I can’t really complain; I’ve got a good family and a nice house. But I’m fifty years old and thinking about how much the arthritis and all of the injuries that I’ve sustained over the years hurt; especially in winter. Today was the first cold, rainy day of the approaching winter and I’m stiff as hell. If I’d applied myself to something beyond wholesale brain cell destruction when I was young maybe I’d be sitting behind a desk, raking in the money and thinking about where I was going to take my winter vacation.

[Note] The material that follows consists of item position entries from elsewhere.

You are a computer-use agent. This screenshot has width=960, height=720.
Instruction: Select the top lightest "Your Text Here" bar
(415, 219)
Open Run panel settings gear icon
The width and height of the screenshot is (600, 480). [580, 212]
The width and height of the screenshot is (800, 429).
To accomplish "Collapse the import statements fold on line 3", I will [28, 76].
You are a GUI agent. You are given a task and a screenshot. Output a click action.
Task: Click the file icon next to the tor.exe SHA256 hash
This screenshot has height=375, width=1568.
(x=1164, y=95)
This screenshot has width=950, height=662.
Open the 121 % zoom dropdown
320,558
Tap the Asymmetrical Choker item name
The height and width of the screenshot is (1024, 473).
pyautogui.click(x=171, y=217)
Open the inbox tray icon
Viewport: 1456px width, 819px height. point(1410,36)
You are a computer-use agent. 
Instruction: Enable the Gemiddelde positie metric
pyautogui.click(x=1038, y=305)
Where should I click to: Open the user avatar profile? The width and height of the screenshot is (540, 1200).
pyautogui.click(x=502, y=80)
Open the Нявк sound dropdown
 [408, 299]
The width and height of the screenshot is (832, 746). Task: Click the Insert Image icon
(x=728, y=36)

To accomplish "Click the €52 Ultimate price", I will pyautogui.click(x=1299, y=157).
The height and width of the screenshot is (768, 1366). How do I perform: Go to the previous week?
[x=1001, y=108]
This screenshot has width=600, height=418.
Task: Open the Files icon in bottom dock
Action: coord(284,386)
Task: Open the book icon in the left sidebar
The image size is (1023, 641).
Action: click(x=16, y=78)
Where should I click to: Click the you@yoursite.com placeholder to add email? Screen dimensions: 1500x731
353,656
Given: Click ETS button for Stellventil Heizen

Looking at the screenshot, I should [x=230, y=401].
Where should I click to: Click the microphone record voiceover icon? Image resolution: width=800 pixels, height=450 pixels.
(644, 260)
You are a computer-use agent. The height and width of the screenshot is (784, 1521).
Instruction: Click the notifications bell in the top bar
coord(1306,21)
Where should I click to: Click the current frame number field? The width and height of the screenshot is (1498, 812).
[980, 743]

Or maybe not; I’ve had desk jobs and they just don’t agree with me. I might be right where I’m supposed to be. If I had a job making a lot of money I would have probably never rediscovered the faith that I lost at an early age. I would probably think that all I had was of my own doing, forgetting to thank the One that was really responsible. The constant struggles to pay the bills have kept me humble and focused on things outside of myself. The morning stiffness and pain reminds me that I’m still alive and moving and to thank God for that. I really appreciate what I have because I am always on the verge of losing it.
So, thank you Jesus. Thanks for the pain and the struggles. Thanks for the mistakes and for not letting them kill me. Thanks for my family and friends, for the roof over my head and the food in my stomach.
But thanks most of all for your forgiveness. Thank you for the grace you have given us that allows us to even ask you for forgiveness. I’m sorry for all the ways I have offended you and ask that you try and forget them. Because I know I’ve tried your patience more than once.
I don’t really know how I ended up here. Like everything else, I’m sure there was a reason. Enjoy the Friday night music and I’ll see you tomorrow.